Ever since 1981, women activists have earmarked November 25 as the day to fight violence against women. This day had subsequently been designated the International Day for the Elimination of Violence Against Women by the United Nations in the year 1991, thus paving the way for 16 Days of Activism against Gender-Based Violence (GBV).
The United Nations has called on all Governments, international organisations and NGOs to organise activities designed to raise public awareness of GBV as an international observance. Women around the world have been subjected to rape, violence, and sexual and emotional abuse; and although these incidents have been numerous, many of them have been, and continue to be, largely hidden.
Guyana has been struggling with the problem of domestic violence for years. In the early decades, the problem had been ignored because it had been considered acceptable for a man to physically abuse a woman. Rape, however, had been treated as a felony. As the decades came and went, women activists decided that violence has to stop, and so came a new battle that centred on an awareness that domestic violence, and all forms of violence, is criminal and unacceptable; and, moreover, the problem must be eliminated from society. The latter has been easier said than done, as the problem in Guyana is deeper than imagined. Violence has been ingrained in the male psyche, and is culturally deep.

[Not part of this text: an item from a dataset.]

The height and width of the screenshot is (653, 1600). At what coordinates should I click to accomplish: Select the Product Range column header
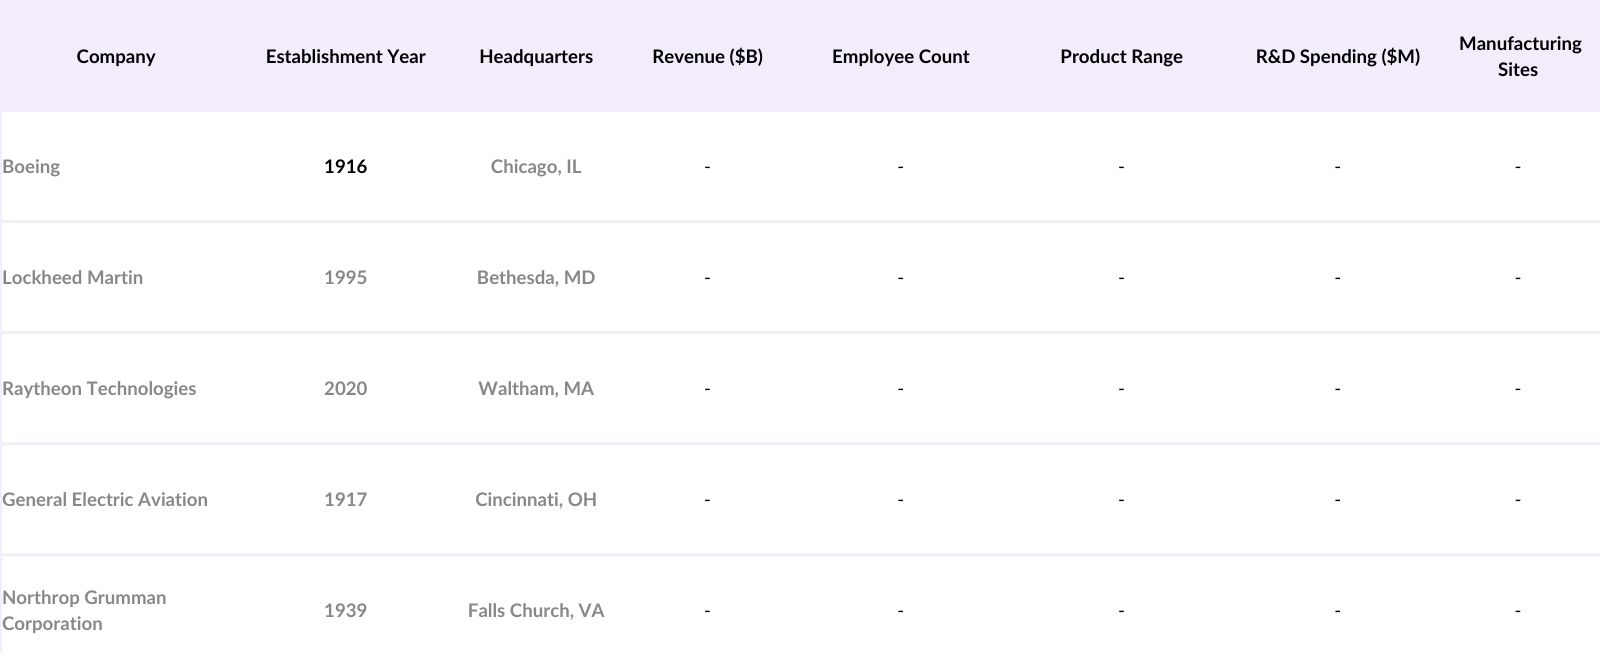click(1121, 56)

More efforts at raising awareness and stopping the violence have been made over many years. Such efforts had been buttressed by tougher laws. Yet, still, the violence continued, and in some instances death followed. Already for this year, despite the laws and the awareness campaigns, some 7 lives have been lost, with 43 children being made motherless, and many other women continue to be physically, sexually and emotionally abused. And many of these cases still remain hidden, and go unreported.
Social groups, men’s groups and media advertisements have been used in hope that they would bring an end to violence against women; but all have failed to make a significant difference in our society, as is evident by the number of women who continue to die, and who are abused one way or the other each year. If laws, interest groups, and public awareness programmes have not been able to eliminate violence against women, then what would?

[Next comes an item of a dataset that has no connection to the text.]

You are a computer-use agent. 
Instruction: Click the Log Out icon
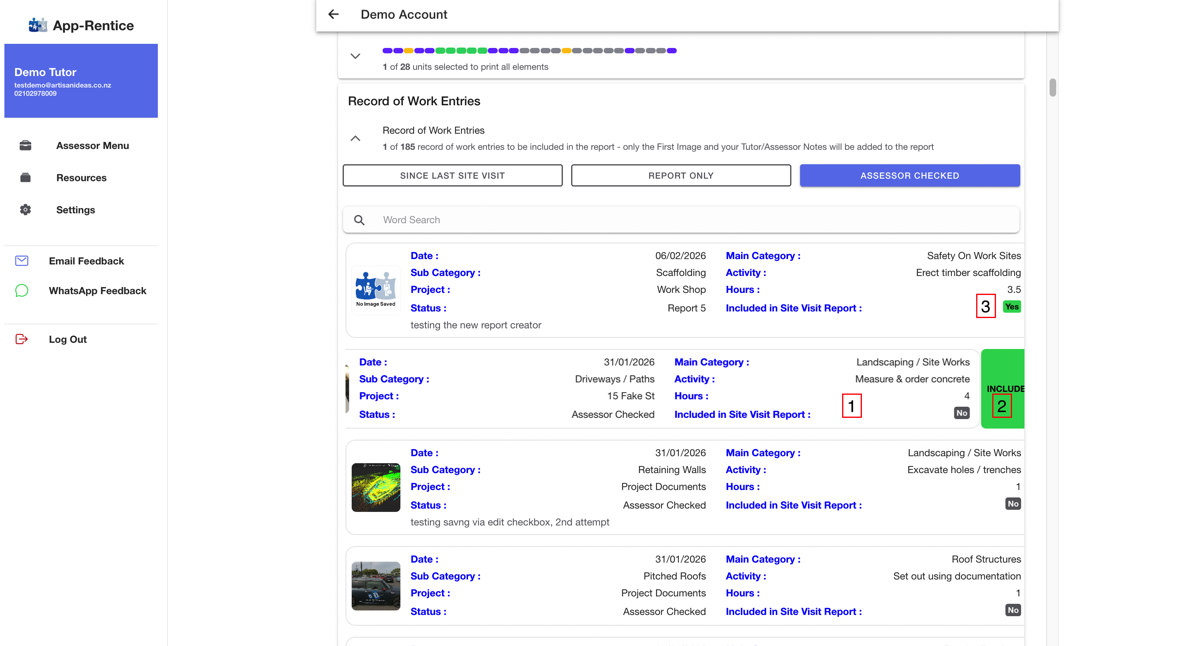pos(22,339)
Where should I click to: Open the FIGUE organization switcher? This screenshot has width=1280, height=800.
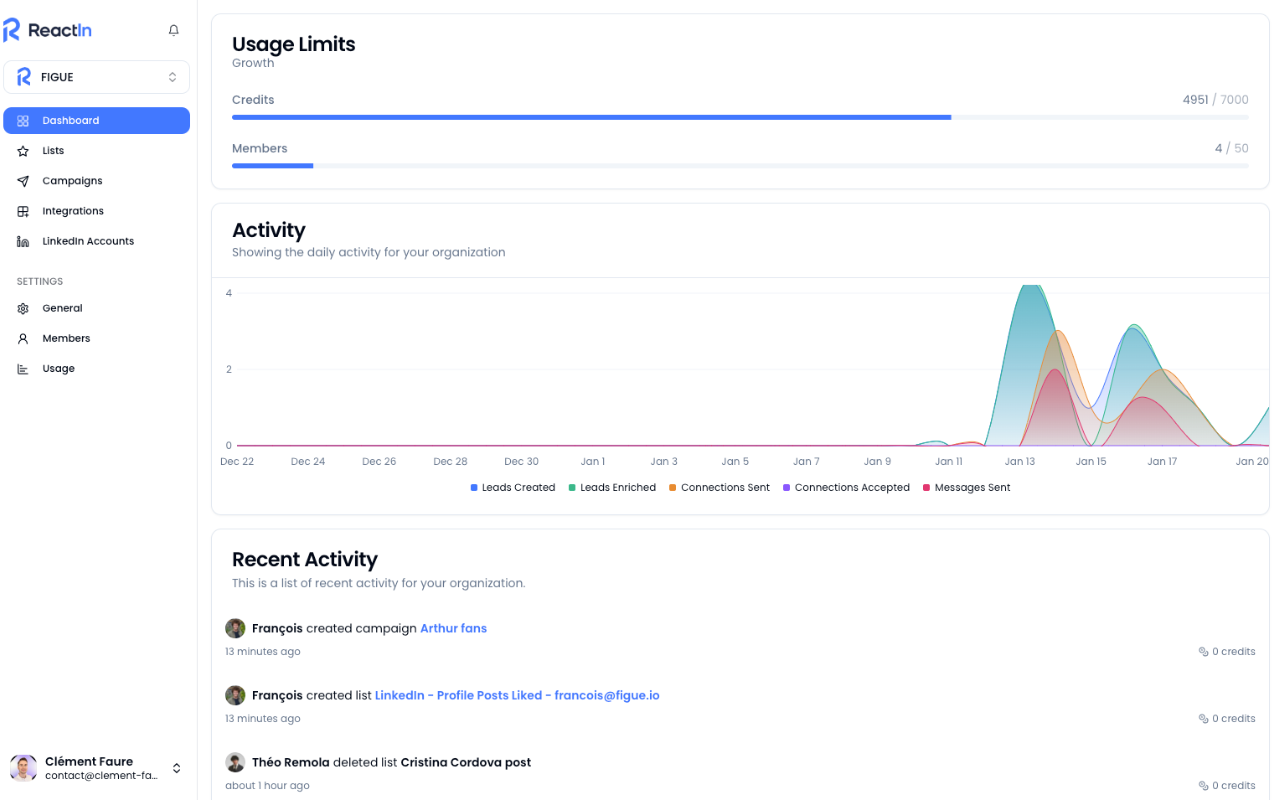tap(96, 77)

While the aforementioned measures would help the situation, there are three things that would help to eliminate violence against women from our society: passion, commitment, and everyone. The way in which we approach these problems makes a difference in whether the problem remains or is eliminated. Not everyone holds the same view on domestic violence. Some are against it, and some think that it is okay.
On the national front, we hear “stop the physical abuse”, but in the workplaces, in homes, in associations, in clubs, and on the streets, we see women being insulted and ridiculed. Where emotional or psychological abuse is accepted and not addressed, physical abuse would obviously exist. What this means is that some parts of the problem are addressed, while other parts are ignored; and many do not understand that all contribute to the bigger problem.

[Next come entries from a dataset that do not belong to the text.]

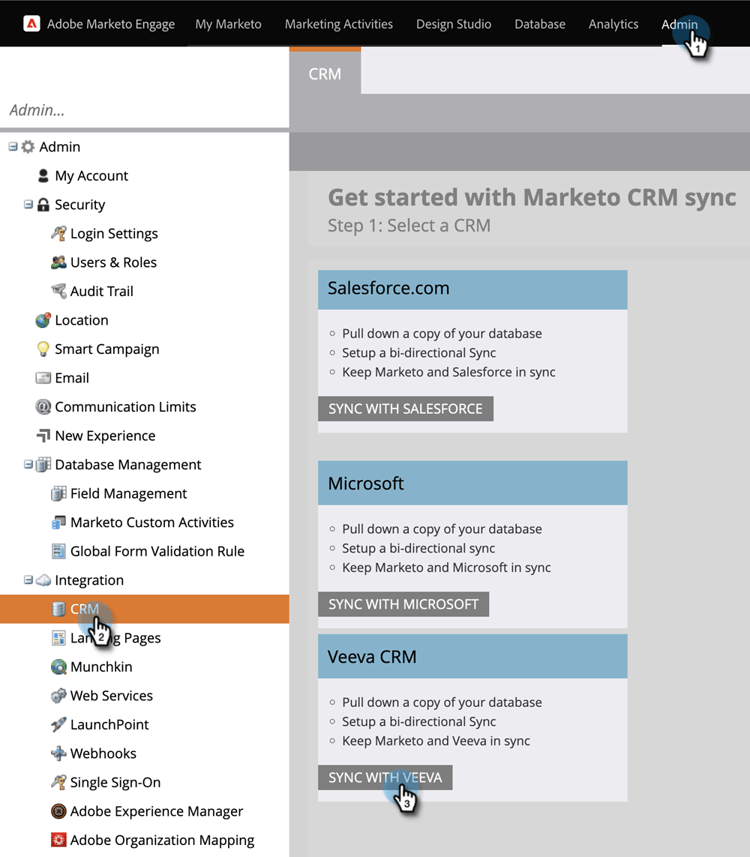
Task: Click the My Account person icon
Action: pyautogui.click(x=43, y=176)
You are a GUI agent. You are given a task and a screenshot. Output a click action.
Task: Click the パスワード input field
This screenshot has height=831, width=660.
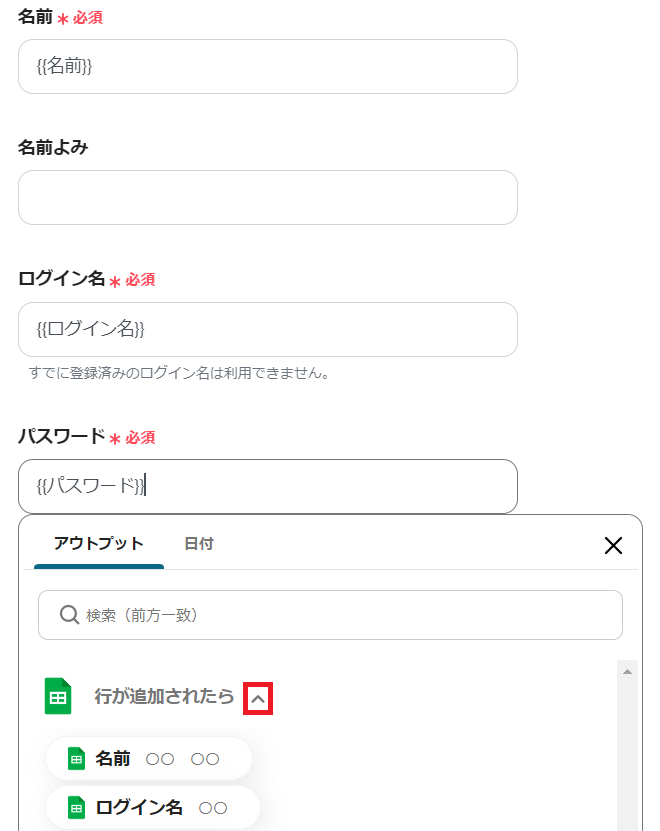pos(268,486)
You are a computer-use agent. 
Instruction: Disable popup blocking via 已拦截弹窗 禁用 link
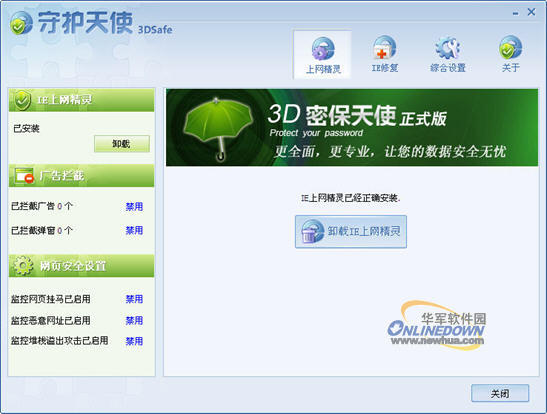coord(134,231)
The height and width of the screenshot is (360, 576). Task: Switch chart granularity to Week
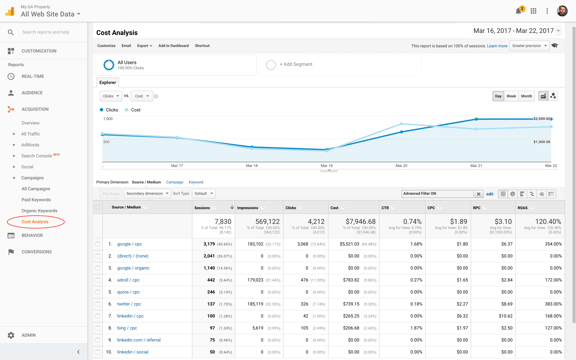pos(511,96)
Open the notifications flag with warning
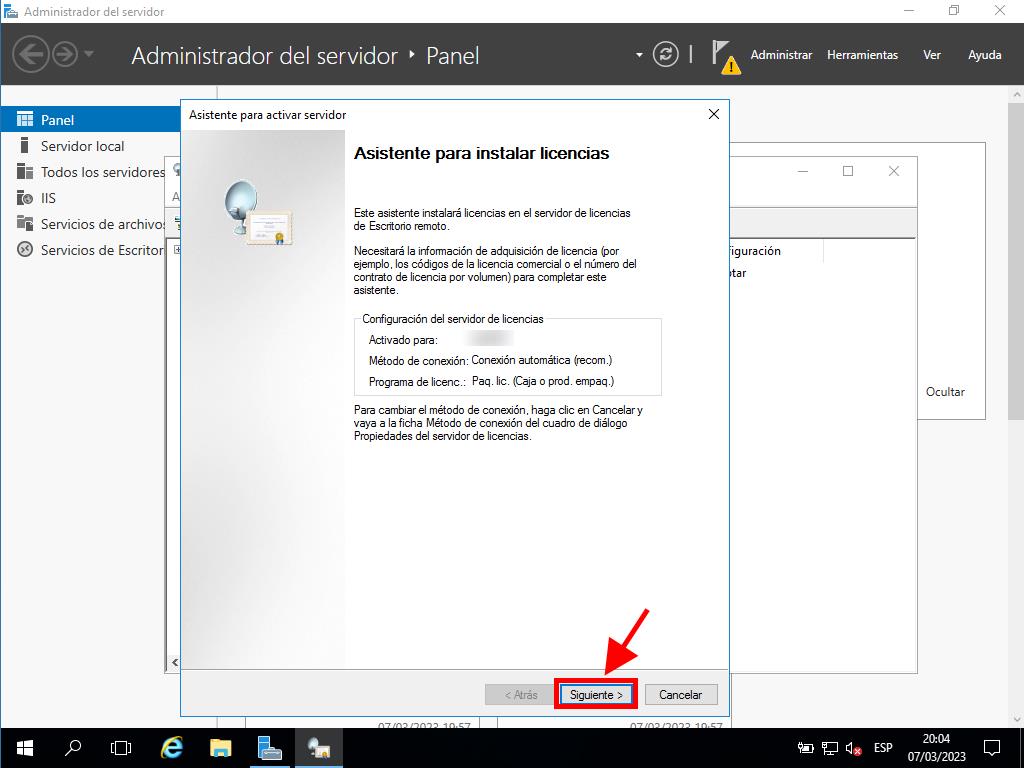The height and width of the screenshot is (768, 1024). pyautogui.click(x=724, y=55)
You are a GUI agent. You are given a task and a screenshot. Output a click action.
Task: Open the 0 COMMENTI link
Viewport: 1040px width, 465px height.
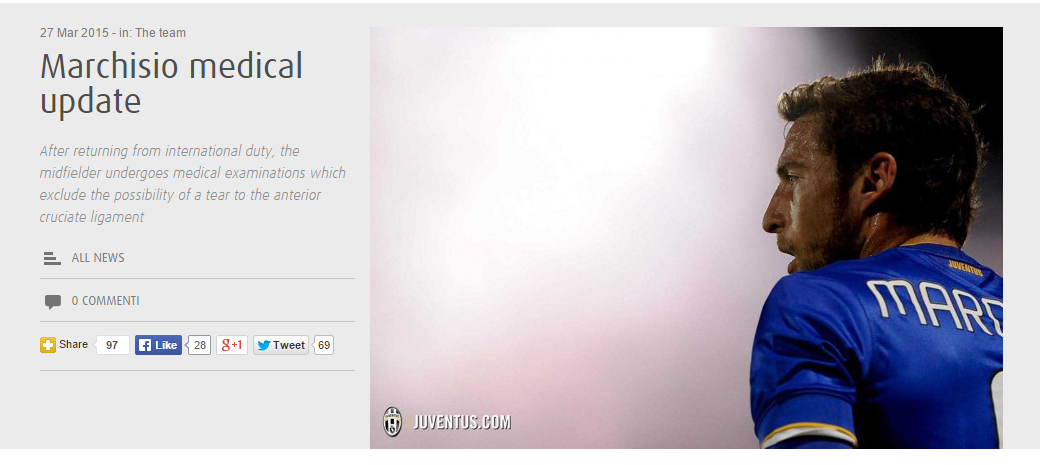tap(105, 301)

Our society does not share the same view on violence, which explains the different reactions to it, and why the problem continues to exist.
The Human Services Ministry and welfare groups cannot hold one view while some Police rank, in many instances despite numerous training sessions on domestic violence, has another view and the community has another view, which explains why they would see a man beat his wife and ignore it because they see the man’s action as normal. To put it in an analogy, when the horses pulling the chariot are running in different directions, the chariot would never reach the finish line. Only when everyone in society holds the same view on domestic violence, and are willing to take the same actions to stop it, would violence against women be eliminated from our society.